**What needs to be done**. Reproduce the listing below exactly, from its first line down to and including the line with "Beskrivelse af opgaven (26, 1358)".

Content starts

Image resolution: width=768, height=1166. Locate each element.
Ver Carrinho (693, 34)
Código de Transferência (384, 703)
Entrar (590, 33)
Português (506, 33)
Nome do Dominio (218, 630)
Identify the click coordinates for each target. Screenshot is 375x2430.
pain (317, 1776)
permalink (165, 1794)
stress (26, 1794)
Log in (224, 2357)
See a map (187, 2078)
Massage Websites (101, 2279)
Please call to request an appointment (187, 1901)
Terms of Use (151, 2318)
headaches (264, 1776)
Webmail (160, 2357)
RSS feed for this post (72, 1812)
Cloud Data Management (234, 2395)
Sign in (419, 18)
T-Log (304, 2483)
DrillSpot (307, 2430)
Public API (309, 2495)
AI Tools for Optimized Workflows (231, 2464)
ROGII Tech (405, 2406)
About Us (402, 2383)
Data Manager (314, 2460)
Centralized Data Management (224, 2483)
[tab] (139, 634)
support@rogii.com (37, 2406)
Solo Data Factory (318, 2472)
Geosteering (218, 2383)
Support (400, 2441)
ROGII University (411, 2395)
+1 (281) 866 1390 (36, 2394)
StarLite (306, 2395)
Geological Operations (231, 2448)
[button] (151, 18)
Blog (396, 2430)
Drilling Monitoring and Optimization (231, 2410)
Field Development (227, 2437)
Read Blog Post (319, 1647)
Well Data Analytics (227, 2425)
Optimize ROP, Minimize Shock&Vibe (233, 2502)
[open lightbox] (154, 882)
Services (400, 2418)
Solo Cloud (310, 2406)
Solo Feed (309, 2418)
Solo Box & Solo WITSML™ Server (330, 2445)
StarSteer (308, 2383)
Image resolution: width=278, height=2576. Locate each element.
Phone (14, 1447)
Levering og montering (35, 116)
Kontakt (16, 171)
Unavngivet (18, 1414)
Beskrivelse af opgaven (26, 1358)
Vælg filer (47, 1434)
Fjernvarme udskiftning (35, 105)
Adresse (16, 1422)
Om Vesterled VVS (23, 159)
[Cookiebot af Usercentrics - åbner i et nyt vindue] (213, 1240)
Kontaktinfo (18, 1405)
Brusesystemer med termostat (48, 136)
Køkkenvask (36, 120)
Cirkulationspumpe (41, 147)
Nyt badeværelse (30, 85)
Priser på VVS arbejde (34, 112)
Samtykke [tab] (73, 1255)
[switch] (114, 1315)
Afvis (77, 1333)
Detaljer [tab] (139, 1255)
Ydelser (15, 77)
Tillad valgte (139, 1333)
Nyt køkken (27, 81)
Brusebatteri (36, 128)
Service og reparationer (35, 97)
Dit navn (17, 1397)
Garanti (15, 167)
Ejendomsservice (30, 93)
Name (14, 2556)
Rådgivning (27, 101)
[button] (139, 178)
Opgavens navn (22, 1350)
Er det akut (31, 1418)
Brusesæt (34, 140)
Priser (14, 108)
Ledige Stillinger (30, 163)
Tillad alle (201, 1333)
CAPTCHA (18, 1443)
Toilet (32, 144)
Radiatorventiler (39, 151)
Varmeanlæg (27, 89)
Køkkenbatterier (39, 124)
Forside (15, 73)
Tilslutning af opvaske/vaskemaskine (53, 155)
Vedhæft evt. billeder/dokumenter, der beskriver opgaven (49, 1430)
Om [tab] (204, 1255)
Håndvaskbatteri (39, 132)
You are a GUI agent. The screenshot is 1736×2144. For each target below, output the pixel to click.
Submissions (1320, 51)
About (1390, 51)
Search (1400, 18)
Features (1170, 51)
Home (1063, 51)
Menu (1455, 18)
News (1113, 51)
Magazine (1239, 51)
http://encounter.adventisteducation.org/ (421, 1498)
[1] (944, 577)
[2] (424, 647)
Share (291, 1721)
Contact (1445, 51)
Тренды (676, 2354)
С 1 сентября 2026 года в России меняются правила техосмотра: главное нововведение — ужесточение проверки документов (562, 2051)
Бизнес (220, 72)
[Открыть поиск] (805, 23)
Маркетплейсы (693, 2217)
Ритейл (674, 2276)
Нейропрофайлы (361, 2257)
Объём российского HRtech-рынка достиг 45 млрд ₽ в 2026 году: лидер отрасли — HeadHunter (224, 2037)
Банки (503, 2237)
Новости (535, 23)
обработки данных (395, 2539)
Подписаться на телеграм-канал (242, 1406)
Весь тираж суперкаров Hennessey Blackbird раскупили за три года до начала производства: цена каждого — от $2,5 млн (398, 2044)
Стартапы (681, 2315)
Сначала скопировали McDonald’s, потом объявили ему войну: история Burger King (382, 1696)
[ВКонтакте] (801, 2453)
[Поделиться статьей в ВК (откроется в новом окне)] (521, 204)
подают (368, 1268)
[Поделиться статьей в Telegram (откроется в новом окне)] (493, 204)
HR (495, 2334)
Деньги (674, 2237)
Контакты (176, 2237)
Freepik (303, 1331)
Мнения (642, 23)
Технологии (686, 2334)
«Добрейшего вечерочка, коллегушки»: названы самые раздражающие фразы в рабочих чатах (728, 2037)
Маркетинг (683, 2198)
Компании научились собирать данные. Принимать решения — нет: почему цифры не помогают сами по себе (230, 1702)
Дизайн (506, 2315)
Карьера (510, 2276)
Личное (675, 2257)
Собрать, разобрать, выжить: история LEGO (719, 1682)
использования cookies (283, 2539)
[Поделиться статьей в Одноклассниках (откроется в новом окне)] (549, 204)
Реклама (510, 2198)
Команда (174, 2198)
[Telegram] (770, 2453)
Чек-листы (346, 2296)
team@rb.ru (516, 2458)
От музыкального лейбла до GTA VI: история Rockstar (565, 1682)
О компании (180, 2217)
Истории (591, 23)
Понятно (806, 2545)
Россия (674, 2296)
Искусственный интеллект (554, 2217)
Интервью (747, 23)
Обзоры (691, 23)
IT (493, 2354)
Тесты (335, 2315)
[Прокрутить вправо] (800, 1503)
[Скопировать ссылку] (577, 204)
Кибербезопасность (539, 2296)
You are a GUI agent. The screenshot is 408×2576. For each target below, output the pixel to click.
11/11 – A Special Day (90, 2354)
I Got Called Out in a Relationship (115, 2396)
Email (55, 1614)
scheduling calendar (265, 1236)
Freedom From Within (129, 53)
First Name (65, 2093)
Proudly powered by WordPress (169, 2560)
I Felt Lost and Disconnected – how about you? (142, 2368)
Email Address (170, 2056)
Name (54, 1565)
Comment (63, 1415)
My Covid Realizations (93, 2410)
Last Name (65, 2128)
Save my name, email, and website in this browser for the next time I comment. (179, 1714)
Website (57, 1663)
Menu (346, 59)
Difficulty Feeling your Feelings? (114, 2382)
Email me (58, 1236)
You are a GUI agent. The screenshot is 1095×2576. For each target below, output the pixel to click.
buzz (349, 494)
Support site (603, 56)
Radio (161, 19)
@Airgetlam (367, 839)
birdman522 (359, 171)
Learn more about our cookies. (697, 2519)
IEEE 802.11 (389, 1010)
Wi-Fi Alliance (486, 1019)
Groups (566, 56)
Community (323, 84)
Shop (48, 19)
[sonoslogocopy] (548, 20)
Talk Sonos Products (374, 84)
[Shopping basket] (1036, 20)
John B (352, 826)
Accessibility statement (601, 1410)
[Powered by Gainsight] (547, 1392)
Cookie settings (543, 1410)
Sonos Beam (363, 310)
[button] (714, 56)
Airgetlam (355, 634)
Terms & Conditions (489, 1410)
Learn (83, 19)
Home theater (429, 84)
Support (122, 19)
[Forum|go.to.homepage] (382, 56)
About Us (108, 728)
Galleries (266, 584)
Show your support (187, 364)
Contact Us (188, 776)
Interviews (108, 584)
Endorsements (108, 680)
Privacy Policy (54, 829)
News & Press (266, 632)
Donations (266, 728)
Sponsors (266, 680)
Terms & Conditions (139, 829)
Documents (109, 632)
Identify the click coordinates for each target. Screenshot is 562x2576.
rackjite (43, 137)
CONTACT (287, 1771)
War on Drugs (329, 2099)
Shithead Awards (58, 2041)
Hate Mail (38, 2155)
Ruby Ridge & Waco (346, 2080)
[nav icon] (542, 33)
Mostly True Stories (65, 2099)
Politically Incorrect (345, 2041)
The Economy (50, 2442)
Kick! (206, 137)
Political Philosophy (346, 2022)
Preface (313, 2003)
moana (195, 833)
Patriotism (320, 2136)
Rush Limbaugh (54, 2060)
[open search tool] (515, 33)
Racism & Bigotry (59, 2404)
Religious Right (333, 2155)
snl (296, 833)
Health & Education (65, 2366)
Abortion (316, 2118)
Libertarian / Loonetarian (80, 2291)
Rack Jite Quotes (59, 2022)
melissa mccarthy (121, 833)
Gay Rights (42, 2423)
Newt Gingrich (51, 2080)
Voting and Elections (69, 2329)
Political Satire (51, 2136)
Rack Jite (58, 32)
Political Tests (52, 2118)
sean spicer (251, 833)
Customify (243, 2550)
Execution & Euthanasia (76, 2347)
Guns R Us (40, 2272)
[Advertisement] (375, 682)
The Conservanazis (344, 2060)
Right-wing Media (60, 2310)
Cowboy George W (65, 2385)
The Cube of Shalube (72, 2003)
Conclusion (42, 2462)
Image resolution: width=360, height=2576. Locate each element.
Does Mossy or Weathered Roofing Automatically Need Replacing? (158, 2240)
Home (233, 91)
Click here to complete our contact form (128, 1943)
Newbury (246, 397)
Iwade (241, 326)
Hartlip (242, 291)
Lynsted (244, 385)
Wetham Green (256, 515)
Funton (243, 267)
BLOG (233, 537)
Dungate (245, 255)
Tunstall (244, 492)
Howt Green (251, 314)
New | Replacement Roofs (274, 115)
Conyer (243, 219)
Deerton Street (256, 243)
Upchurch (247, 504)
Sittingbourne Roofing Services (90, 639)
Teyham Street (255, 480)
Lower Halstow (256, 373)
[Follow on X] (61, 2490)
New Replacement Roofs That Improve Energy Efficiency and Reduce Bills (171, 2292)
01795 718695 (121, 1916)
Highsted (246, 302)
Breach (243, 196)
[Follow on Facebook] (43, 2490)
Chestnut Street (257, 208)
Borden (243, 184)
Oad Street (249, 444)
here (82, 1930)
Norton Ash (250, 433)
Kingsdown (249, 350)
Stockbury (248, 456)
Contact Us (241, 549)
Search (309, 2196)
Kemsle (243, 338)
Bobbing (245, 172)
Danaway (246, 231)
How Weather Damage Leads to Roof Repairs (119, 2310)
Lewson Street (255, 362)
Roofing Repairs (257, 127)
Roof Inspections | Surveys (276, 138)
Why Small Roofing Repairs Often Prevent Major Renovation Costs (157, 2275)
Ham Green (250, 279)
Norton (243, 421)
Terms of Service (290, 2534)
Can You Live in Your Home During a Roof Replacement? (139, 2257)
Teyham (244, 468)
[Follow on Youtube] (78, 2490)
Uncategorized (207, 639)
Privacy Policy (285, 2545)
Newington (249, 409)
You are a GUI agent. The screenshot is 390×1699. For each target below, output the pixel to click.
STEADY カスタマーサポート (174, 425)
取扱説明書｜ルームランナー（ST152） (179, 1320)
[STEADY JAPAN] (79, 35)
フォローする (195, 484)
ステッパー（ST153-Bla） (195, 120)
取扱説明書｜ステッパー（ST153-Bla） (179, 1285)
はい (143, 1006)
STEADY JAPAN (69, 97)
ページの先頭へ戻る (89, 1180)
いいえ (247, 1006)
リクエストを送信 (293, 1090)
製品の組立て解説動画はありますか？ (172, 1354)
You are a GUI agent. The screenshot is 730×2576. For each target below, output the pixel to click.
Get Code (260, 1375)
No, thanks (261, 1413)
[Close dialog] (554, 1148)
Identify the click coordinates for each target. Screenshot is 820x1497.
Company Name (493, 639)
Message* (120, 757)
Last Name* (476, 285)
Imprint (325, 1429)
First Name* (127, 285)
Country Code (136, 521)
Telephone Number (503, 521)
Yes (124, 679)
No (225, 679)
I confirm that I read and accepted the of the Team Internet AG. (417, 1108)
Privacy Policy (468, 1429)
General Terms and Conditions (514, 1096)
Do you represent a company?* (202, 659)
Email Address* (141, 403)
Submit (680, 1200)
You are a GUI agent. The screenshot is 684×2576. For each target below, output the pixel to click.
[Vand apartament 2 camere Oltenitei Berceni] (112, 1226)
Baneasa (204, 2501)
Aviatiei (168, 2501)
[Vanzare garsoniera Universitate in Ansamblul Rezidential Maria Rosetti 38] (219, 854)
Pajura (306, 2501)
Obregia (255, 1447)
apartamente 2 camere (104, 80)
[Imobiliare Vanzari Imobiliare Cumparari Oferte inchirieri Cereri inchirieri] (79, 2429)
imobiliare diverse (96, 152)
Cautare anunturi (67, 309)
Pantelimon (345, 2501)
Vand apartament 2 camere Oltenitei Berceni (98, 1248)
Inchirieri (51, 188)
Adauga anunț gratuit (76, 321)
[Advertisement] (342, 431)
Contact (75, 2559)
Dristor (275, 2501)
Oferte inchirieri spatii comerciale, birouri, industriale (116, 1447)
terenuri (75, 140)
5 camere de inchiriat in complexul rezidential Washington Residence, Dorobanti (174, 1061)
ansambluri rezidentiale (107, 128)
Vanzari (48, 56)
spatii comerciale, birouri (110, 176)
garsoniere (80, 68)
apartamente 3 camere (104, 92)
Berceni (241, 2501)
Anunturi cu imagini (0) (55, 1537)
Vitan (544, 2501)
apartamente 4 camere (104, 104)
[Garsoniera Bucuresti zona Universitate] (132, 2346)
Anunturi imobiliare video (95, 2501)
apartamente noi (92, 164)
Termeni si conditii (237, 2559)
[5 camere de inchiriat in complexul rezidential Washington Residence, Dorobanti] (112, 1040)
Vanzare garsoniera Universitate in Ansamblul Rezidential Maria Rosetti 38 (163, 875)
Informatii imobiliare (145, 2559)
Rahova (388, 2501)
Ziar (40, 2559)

Content ends

**Result**.
Image resolution: width=768, height=1166. Locate each element.
Ver Carrinho (693, 34)
Código de Transferência (384, 703)
Entrar (590, 33)
Português (506, 33)
Nome do Dominio (218, 630)
Identify the click coordinates for each target. Screenshot is 375x2430.
pain (317, 1776)
permalink (165, 1794)
stress (26, 1794)
Log in (224, 2357)
See a map (187, 2078)
Massage Websites (101, 2279)
Please call to request an appointment (187, 1901)
Terms of Use (151, 2318)
headaches (264, 1776)
Webmail (160, 2357)
RSS feed for this post (72, 1812)
Cloud Data Management (234, 2395)
Sign in (419, 18)
T-Log (304, 2483)
DrillSpot (307, 2430)
Public API (309, 2495)
AI Tools for Optimized Workflows (231, 2464)
ROGII Tech (405, 2406)
About Us (402, 2383)
Data Manager (314, 2460)
Centralized Data Management (224, 2483)
[tab] (139, 634)
support@rogii.com (37, 2406)
Solo Data Factory (318, 2472)
Geosteering (218, 2383)
Support (400, 2441)
ROGII University (411, 2395)
+1 (281) 866 1390 (36, 2394)
StarLite (306, 2395)
Geological Operations (231, 2448)
[button] (151, 18)
Blog (396, 2430)
Drilling Monitoring and Optimization (231, 2410)
Field Development (227, 2437)
Read Blog Post (319, 1647)
Well Data Analytics (227, 2425)
Optimize ROP, Minimize Shock&Vibe (233, 2502)
[open lightbox] (154, 882)
Services (400, 2418)
Solo Cloud (310, 2406)
Solo Feed (309, 2418)
Solo Box & Solo WITSML™ Server (330, 2445)
StarSteer (308, 2383)
Image resolution: width=278, height=2576. Locate each element.
Phone (14, 1447)
Levering og montering (35, 116)
Kontakt (16, 171)
Unavngivet (18, 1414)
Beskrivelse af opgaven (26, 1358)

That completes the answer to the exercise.